Soon, Choden’s old stove will become passé with UNDP’s Sustainable Rural Biomass Energy (SRBE) Project that is taking place in select districts in Bhutan. Funded by the Global Environmental Facility it has been working to introduce an improved variety of cooking stoves in Trashigang; Mongar; Lhuentse and Trashi Yangtse.
Overseen by the Department of Renewable Energy and the Department of Forests and Park Services this project is the biggest project of its kind in the country.
To reach communities, the project is making use of existing networks of Non Formal Educators.
Present in almost every district of Bhutan, the Non Formal Educators, better known as NFE instructors are in charge of teaching basic education to adults that were not able to attend school.

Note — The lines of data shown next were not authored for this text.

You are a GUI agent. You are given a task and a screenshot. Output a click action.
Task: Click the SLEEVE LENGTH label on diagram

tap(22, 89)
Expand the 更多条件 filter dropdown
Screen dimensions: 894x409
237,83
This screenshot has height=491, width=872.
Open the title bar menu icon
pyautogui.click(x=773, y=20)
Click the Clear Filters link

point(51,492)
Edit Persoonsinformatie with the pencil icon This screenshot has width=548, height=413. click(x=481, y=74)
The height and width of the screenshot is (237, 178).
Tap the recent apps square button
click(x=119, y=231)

NFE Instructors are given a weeklong training in the construction of a variety of energy efficient stove that prevents indoor air pollution and reduces the use of firewood. After completing the training, the NFE instructors are ready to help households to build their own. To make the stoves affordable to rural people the government is subsidizing the metallic elements.

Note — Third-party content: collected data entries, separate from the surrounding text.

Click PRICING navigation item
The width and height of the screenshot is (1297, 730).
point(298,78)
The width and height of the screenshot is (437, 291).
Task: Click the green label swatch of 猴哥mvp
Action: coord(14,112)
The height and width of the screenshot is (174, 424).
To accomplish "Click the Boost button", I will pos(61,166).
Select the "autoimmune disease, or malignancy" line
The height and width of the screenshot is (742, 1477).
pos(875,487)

Pema Chuki is a non Formal Educator in Khaling, in Trashigang dzongkhag. She attended a training to construct Improved Cook stoves.
In Khaling, seventeen homes have already built an improved stove. Another thirteen residents are in the process of completing construction and they are proving to be very popular.

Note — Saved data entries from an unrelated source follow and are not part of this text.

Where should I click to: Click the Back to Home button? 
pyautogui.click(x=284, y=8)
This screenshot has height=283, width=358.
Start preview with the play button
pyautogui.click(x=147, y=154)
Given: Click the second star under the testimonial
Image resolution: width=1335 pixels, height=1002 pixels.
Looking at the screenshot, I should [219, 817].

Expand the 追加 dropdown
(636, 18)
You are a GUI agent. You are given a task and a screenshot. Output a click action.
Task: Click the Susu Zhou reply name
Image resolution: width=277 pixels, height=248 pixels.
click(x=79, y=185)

Kitchens free of smoke, having a stove that heats up in less than 30 minutes, saving heat or time collecting firewood are some of the benefits of the new stoves.
Pema Chuki helped Rinzin Wangmo (60) and Karma Lhamo (34) to built their new stove.
The engagement of Non Formal Educators has been key to reach households and create demand for improved stoves.
By 2015, 14.600 energy efficient stoves will be constructed all over Bhutan under the Sustainable Rural Biomass Project. Improving lives of women like Choden, Karma or Rinzin, countering greenhouse gas emissions, reducing the use of firewood and increasing energy efficiency.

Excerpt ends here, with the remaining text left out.